Despite several concerns this year, the property market is expected to
remain bullish in 2013 and prices are unlikely to drop, said Nixon Paul,
President of Malaysian Institute of Estate Agents (MIEA).
In a report by Business Times,
Paul noted that investors were coming back in the second half of 2012,
particularly in the last two months while transactions remained strong.
He
said one of the misconceptions that emerged was the oversupply of
office space as manufacturing based companies relocate to China.
“And
then there was Bank Negara Malaysia's responsible lending guidelines
which affected the market initially but the market bounced back
eventually,” he said, adding that the valuation part, where banks
disagree with the price initially agreed upon by the buyer and seller,
was the biggest frustration faced by the property market.
“But
other than that, it has been a good year for the property market and
will remain that way next year.
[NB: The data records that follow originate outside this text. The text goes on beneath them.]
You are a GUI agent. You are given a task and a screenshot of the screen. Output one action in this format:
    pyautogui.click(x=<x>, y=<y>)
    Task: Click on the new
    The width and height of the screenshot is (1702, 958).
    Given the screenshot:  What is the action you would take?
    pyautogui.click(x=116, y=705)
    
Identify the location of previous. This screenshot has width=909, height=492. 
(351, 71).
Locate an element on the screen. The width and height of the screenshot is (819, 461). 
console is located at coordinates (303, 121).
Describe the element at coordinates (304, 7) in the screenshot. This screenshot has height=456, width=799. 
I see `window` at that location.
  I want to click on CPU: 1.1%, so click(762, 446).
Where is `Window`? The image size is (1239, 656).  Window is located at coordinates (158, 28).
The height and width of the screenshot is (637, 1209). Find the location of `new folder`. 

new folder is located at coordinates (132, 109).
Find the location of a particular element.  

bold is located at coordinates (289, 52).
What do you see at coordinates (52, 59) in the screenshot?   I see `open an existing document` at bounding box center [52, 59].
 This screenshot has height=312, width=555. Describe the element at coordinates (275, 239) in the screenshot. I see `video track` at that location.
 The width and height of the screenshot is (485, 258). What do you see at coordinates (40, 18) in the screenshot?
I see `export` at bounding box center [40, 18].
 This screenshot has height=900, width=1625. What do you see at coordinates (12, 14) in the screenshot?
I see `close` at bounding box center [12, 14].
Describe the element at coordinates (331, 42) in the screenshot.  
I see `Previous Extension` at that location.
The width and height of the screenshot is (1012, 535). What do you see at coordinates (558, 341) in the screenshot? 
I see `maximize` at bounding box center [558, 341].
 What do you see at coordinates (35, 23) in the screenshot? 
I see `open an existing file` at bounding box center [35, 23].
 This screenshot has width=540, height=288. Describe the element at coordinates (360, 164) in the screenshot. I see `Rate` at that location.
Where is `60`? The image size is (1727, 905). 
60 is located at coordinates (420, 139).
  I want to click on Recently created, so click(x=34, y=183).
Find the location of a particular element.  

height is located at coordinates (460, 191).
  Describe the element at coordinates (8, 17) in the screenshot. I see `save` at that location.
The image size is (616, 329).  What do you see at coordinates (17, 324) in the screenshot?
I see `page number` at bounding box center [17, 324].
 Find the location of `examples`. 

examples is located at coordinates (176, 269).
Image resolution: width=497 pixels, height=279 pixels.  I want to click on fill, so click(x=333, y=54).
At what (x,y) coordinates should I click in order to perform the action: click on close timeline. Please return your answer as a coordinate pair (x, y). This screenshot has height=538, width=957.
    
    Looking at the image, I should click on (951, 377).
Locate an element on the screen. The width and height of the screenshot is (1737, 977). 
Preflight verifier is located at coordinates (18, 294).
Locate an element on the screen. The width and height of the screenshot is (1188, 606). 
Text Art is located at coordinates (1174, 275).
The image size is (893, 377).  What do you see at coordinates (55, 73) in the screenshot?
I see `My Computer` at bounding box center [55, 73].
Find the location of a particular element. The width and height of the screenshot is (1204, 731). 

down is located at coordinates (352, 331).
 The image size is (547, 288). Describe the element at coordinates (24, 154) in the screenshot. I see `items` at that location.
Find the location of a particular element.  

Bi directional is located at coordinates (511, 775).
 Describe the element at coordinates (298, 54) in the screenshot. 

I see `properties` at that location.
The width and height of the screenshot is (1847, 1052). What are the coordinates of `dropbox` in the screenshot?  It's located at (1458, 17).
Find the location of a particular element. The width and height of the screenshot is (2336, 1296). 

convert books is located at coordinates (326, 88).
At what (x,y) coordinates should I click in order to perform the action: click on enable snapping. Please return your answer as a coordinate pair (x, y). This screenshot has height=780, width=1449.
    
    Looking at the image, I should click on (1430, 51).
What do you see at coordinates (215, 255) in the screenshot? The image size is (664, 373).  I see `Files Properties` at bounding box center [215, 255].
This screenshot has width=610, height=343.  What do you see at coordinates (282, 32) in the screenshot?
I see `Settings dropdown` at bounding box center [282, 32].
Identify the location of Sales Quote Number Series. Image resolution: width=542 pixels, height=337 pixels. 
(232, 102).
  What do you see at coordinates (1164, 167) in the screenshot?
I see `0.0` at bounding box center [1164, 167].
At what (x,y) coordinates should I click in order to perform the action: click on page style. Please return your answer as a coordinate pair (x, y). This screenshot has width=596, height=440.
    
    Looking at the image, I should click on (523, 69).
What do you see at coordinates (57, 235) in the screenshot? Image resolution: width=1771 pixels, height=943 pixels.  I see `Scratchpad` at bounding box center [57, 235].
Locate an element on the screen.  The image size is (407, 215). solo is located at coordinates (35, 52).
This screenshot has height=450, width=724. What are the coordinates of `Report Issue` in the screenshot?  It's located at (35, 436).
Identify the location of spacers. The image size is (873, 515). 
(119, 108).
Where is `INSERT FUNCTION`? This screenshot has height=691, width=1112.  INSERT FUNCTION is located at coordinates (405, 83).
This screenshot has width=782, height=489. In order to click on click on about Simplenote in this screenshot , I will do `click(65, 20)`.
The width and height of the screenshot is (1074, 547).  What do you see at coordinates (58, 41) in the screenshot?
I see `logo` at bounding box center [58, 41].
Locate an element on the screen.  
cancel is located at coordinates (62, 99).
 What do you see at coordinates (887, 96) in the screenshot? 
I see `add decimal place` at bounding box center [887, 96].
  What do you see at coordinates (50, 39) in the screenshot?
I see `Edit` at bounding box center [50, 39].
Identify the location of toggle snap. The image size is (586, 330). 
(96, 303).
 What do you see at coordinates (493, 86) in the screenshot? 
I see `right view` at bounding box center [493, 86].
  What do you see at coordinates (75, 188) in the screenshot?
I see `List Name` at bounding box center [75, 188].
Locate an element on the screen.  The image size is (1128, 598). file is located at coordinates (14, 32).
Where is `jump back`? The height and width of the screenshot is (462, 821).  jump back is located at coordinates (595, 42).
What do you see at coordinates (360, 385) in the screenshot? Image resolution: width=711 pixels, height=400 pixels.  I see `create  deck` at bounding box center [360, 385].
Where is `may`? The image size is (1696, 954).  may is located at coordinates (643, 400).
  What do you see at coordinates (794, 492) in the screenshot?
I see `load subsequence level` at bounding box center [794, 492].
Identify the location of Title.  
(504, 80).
Prices will generally be stagnant and
not likely to drop. In areas where there is land scarcity, prices will
go up a bit,” he said.
In concurring, Gerald Kho, Chief Executive
Officer of Reapfield Properties, said “the market will remain strong
next year where prices will continue to increase if the stock
availability remains tight.”
Since the implementation of the
responsible lending guidelines, the quality of buyers stayed strong with
the last month being a very busy month for property agents, added Kho.
“If this continues into the first half of 2013, there is no reason the second half can't be stronger.”